The City Council, the Community Redevelopment Agency, and the Planning Commission spent about an hour listening to and asking city attorney Cliff Shepard questions about the Sunshine Law.
The Sunshine Law requires government officials to release a public notice about scheduled meetings, that the meetings are held in a public location such as a City Hall, and that minutes are recorded so information is made available to the public. The Sunshine Law regarding open meetings can be found in Chapter 286 of the Florida Statutes.
Decisions can be a part of the meeting, but they don’t have to be in order to have a public meeting, Shepard said. However, if decisions were to be made, they should be done so in a public place.
Much of what Shepard talked about during the workshop was based on what he called personal experiences, one of which was on the topic of the Sunshine Law and polling. He said he was interviewed by the state attorney’s office over that issue.
One of Shepard’s stories was about “Textgate,” a controversy that erupted in September 2012 when Orange County commissioners were accused of exchanging, then deleting some, text messages with lobbyists during a public meeting about a ballot referendum that, if approved, would require businesses to pay their workers during sick leave. Amid the negative publicity, the investigation launched by the state attorney had a difficult time retrieving the messages.
According to news reports, Orange County was ordered to pay $90,000 in legal fees as a lawsuit settlement.
Not only did they have a Sunshine issue, but they also had a public record issue because it was part of thedecision-making process,” Shepard said.
Because of today’s political climate, it would be easy for any government official to get into legal trouble when it comes to the Sunshine Law, Shepard said, thus the reason officials must heed the information from his presentation. Also, if the Sunshine Law is violated, government officials’ claimed ignorance can’t save them from being prosecuted, Shepard said.
“There’s no such thing as being too careful because you are always one vote away from being somebody’s hero and somebody’s villain,” Shepard said.
A meeting is defined as a gathering of two or more members of the same governing body or that are conducted through any form of communication, written, spoken or otherwise.

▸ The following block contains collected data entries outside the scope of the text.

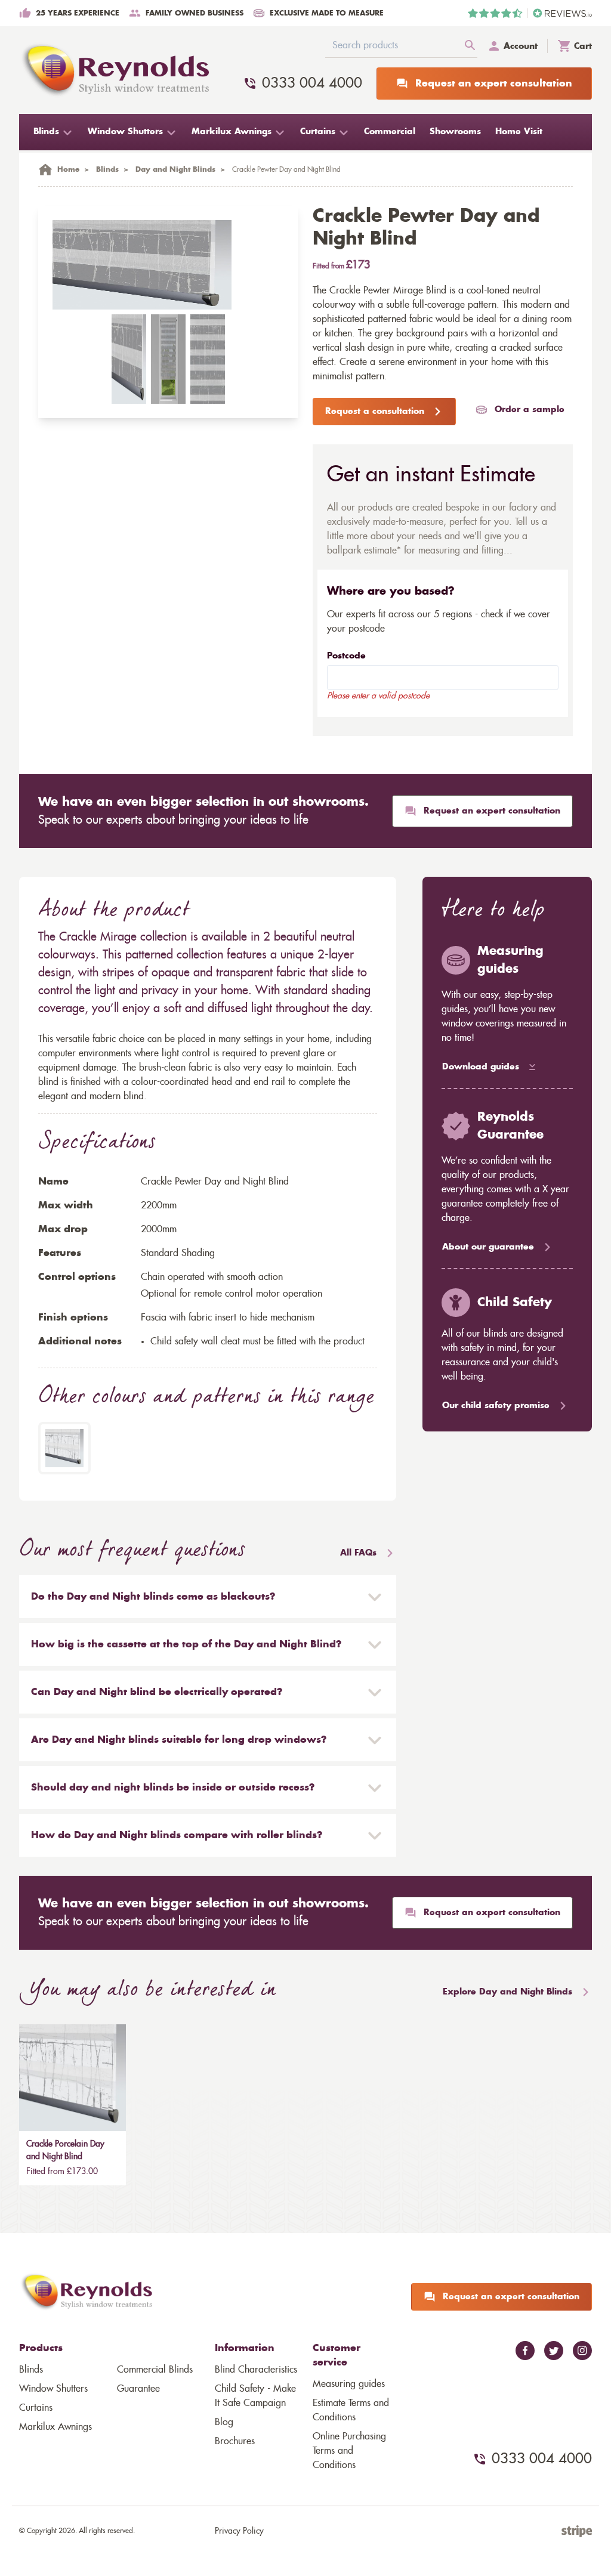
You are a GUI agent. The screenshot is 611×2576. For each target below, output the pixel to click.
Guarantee (138, 2388)
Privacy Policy (239, 2531)
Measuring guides (349, 2384)
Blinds (31, 2369)
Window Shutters (53, 2388)
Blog (224, 2422)
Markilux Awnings (55, 2427)
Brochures (235, 2441)
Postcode (346, 656)
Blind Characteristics (256, 2369)
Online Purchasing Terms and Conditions (349, 2451)
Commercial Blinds (155, 2369)
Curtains (36, 2408)
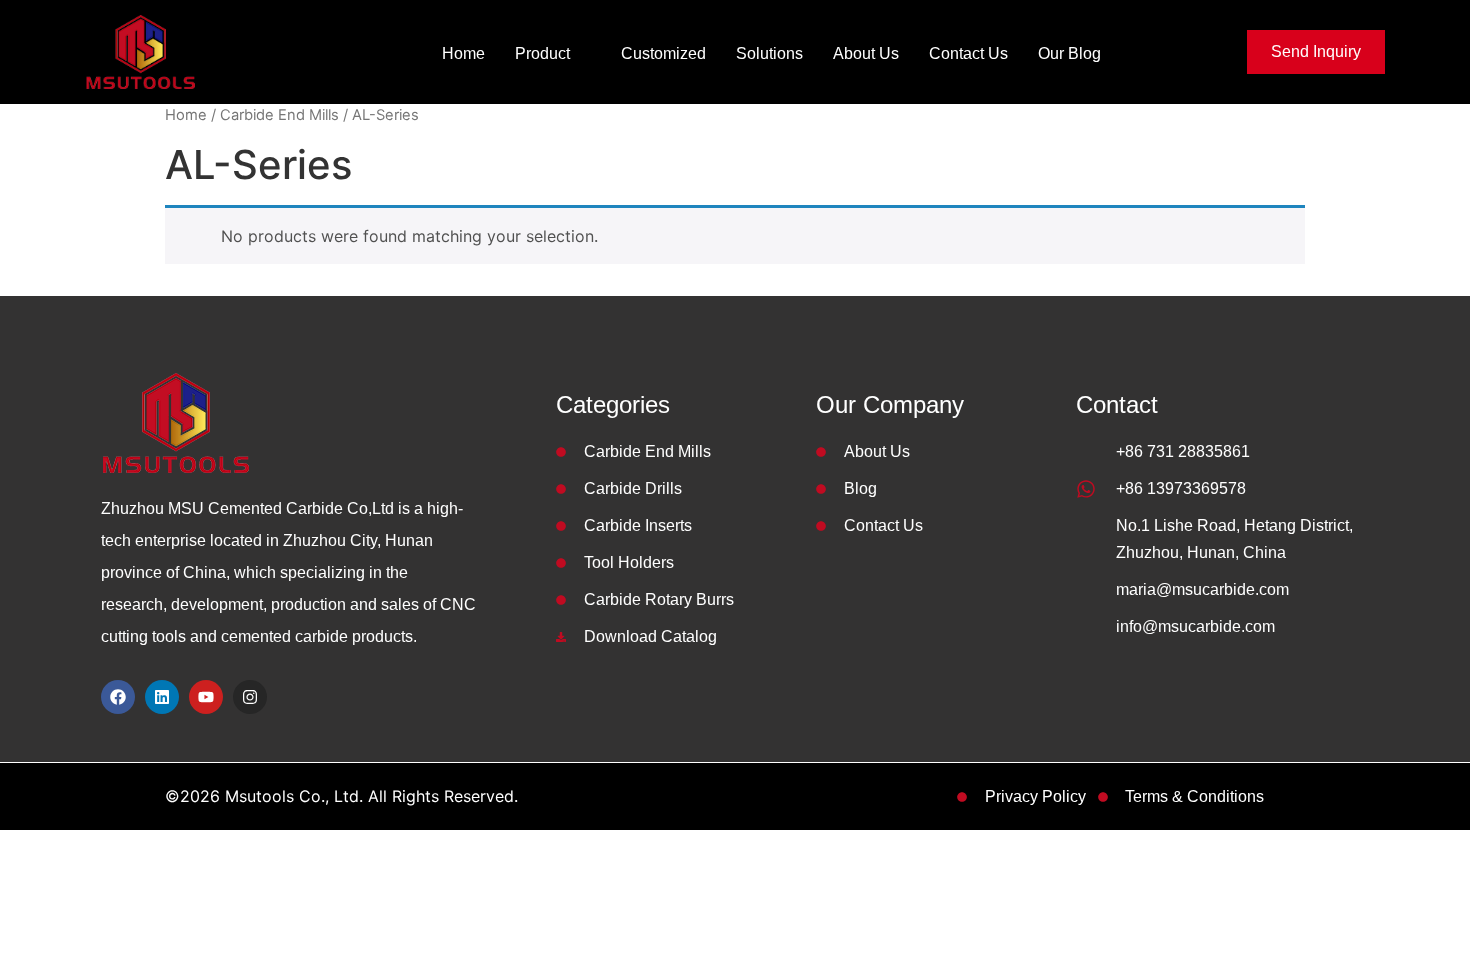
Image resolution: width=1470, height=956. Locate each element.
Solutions (769, 53)
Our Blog (1069, 53)
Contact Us (968, 53)
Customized (663, 53)
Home (463, 53)
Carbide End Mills (279, 115)
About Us (866, 53)
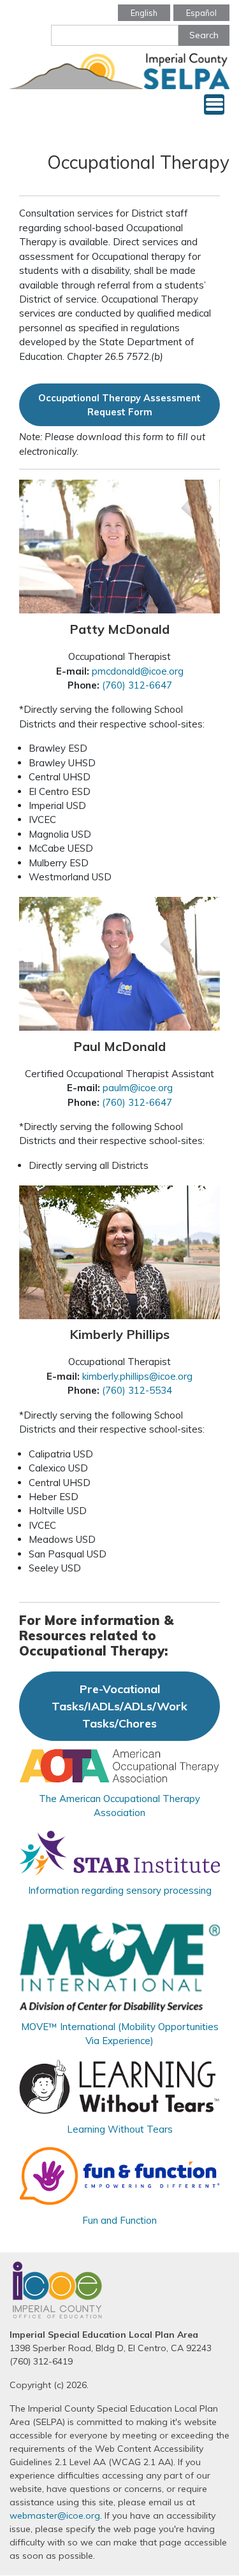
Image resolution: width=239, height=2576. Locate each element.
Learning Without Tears (120, 2129)
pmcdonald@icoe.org (136, 671)
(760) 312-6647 (137, 685)
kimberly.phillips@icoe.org (137, 1376)
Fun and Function (119, 2220)
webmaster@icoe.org (55, 2515)
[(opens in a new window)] (119, 1764)
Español (201, 13)
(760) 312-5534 (137, 1390)
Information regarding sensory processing (120, 1890)
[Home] (119, 69)
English (144, 13)
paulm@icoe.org (138, 1088)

Though Sunshine Law cases are determined case by case, the Sunshine Law is intended to protect not government officials, but the public’s right to know, Shepard said.
“Your intentions are rarely the issue,” the attorney said to the various board members. “It’s what the public has the right to be a part of. You heard the expression, ‘If you knew how sausage is made, you probably wouldn’t eat it’? But in this case, it’s the public’s right to know how the sausage is made that the law is protecting,” Shepard said.

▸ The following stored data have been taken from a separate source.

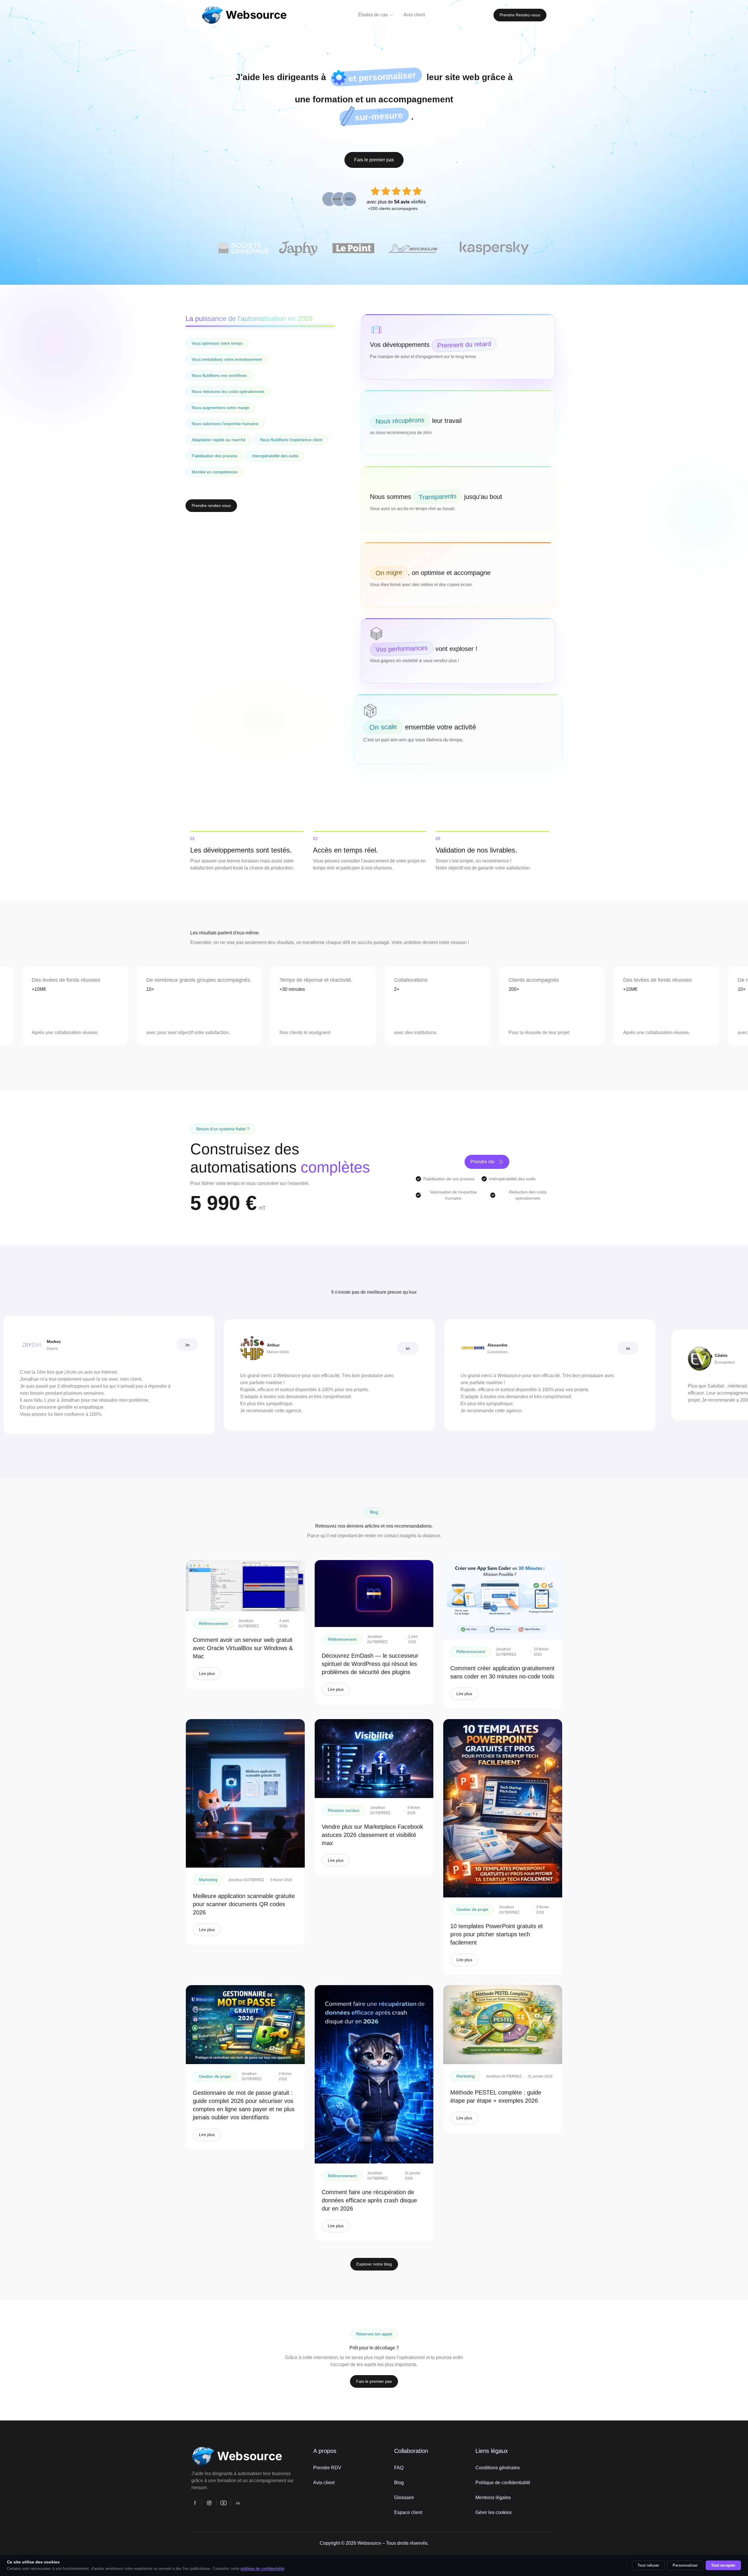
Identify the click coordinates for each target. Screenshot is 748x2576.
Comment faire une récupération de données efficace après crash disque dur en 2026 (369, 2200)
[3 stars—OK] (396, 191)
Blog (399, 2482)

Mayor Joe Kilsheimer asked Shepard if it’s polling when a news media asks a government official for thoughts on a subject that may go up for a City Council vote. Shepard said that situation is an example of polling, but the official doesn’t know he or she is being polled, thus it’s a Sunshine Law violation.
“The press can do whatever they want, but you (the government) are expected to know what the law is,” Shepard said.
Suzanne Kidd was one of three members of the public who attended the Sunshine Law workshop meeting.
As a resident, Kidd said she is “relatively familiar” with the Sunshine Law from hearing about it and going to different government meetings. She also went to the workshop from the perspective of a homeowners association (HOA) board member for Muirfield Estates, part of Errol Estate.
Though she learned much about the law’s nuances and called Shepard’s explanations crystal clear, Kidd said she would have liked to see how government officials reacted to some situations that were brought up at the workshop.
Between public records made available on the Internet and the city of Apopka holding workshop meetings on various subjects such as the municipal budget and the new police, fire, and parks and recreation impact fees, members of the public would be able to see the city government’s decisions and why they’re made, Kidd said.
“The fact that very few people attend them (meetings), I think, is not an indictment of the administration for trying to make this available to people. I think it’s because people are busy, and don’t have the time to come to those meetings, or they’re not interested enough in the actual nitty-gritty of how a government works, that it doesn’t interest them.
“There are a lot of reasons why people don’t attend,” Kidd said. “But I think when you do attend these workshops, you are just so much better informed about how your government is making the decisions they’re making.”
As an HOA board member, Kidd said she understands that any phone conversation between two HOA board members could be considered a meeting.
“It’s good to know the limitations of what you’re able to do to protect yourself and also to protect the information going out to your community,” Kidd said.